I ask him about walking on lava. “Charles Horton did it,” he tells me. Charles Horton is one of the big names in the firewalking movement, a name almost as well known as that of Tolly Burkan himself. Horton, the instructor tells me, was on a helicopter tour above the lava. He convinced the pilot to land so that he could walk on new ground. He took off his shoes and strolled across ground that had only recently lost its incandescent glow.

The instructor clearly envies Horton’s lava-walking experience. He hopes and plans to do it himself one day. He dreams of being surrounded by glowing rock, of feeling the heat beneath his feet and in the air around him.

“It would be mind blowing,” he says. And I agree.

 

Another day passes without lava on the surface.

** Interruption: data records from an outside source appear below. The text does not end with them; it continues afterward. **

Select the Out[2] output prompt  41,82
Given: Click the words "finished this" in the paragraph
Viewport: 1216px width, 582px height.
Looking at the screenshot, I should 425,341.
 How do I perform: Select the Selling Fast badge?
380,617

In a rented convertible, we drive along the coast to the rainy side of the island, across the lower flank of the shield that is Mauna Loa, the earth’s largest active volcano, shorter than its inactive neighbor, Mauna Kea, but more massive, more voluminous, with something like ten thousand cubic miles of rock to its name.

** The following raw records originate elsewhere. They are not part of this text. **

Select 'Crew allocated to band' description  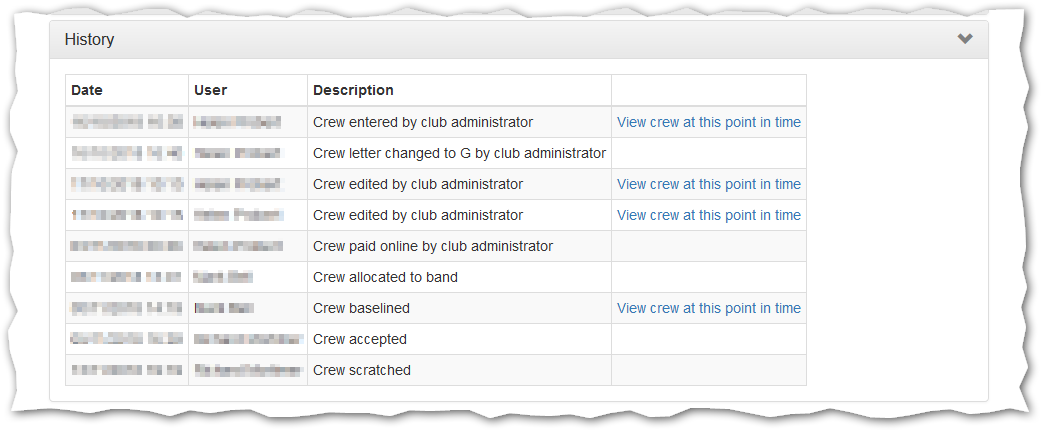(385, 278)
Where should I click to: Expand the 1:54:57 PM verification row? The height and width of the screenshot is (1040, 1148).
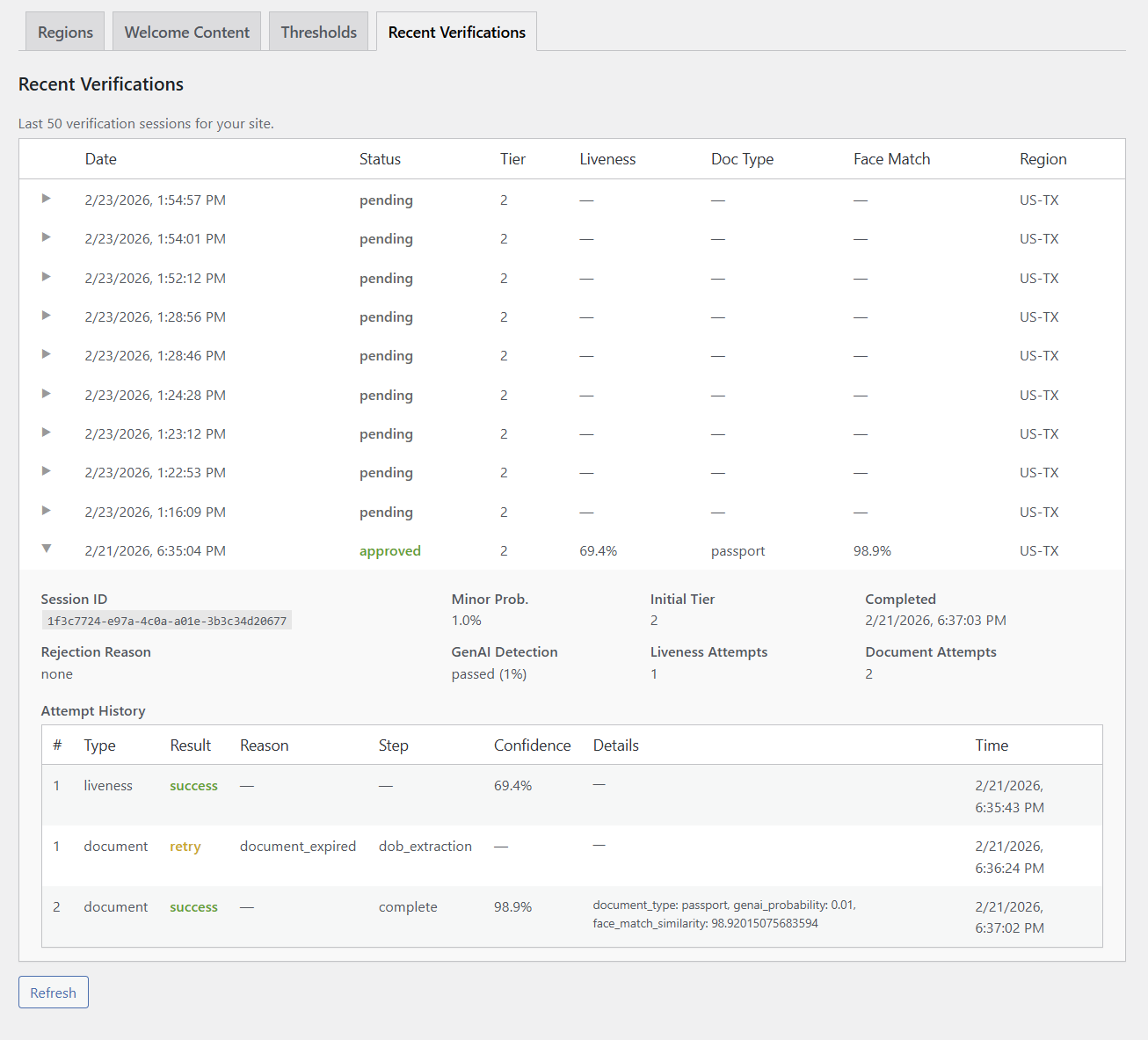[47, 200]
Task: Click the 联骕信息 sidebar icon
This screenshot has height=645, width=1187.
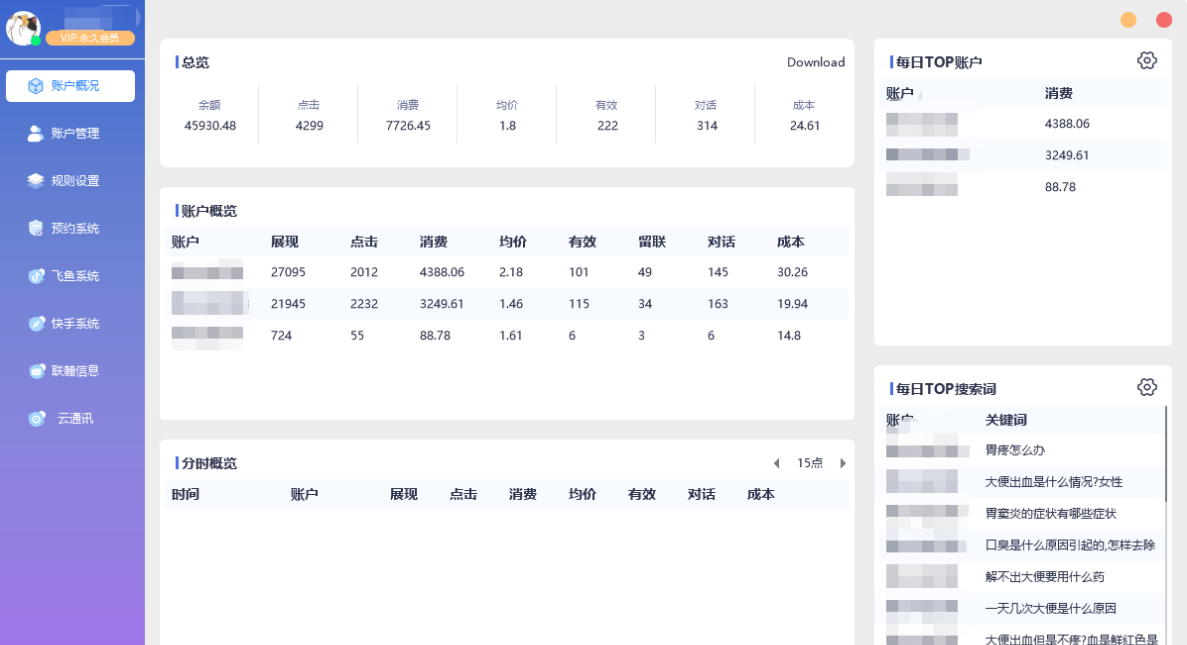Action: click(36, 371)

Along certain stretches, the lava of the Mauna Loa shield is old and covered with rain forest, thick stands of dripping tree ferns and an abundance of bright flowers. Along these stretches, it is hard to see Mauna Loa as a volcano. The shield slopes lazily upward to the left and downward to the right, toward the sea, looking no more volcanic than Vermont.

Charles Darwin described a stratovolcano’s beautifully formed, smoking cone:

  

The ruins of Concepcion is [
sic
] a most awful spectacle of desolation. There absolutely is not one house standing. I have thus had the satisfaction in this cruise both of seeing several Volcanoes & feeling their most terrible effects. It is certainly one of the very grandest phenomena to which this globe is subject.

  

At about the same time, Herman Melville wrote skeptically of a shield volcano in the Marquesas Islands, two thousand miles from Hawaii:

  

That the land may have been thrown up by a submarine volcano is as possible as anything else. No one can make an affidavit to the contrary, and therefore I will say nothing against the supposition: indeed, were geologists to assert that the whole continent of America had in like manner been formed by the simultaneous explosion of a train of Etnas, laid under the water all the way from the North Pole to the parallel of Cape Horn, I am the last man in the world to contradict them.

  

In places, though, the route along the Mauna Loa shield changes from rain forest to bare and nearly bare hardened lava, unmistakably volcanic. After we pass through Hilo, turning west to connect with the Saddle Road and gaining altitude, we enter an almost lunar landscape of black rock. We move steadily upward on new pavement, a very good road. In clear patches we see the telescope domes on top of Mauna Kea, staring upward, but we pass into banks of fog and clouds and rain and are forced to put the top up, to seal off our convertible from the outside.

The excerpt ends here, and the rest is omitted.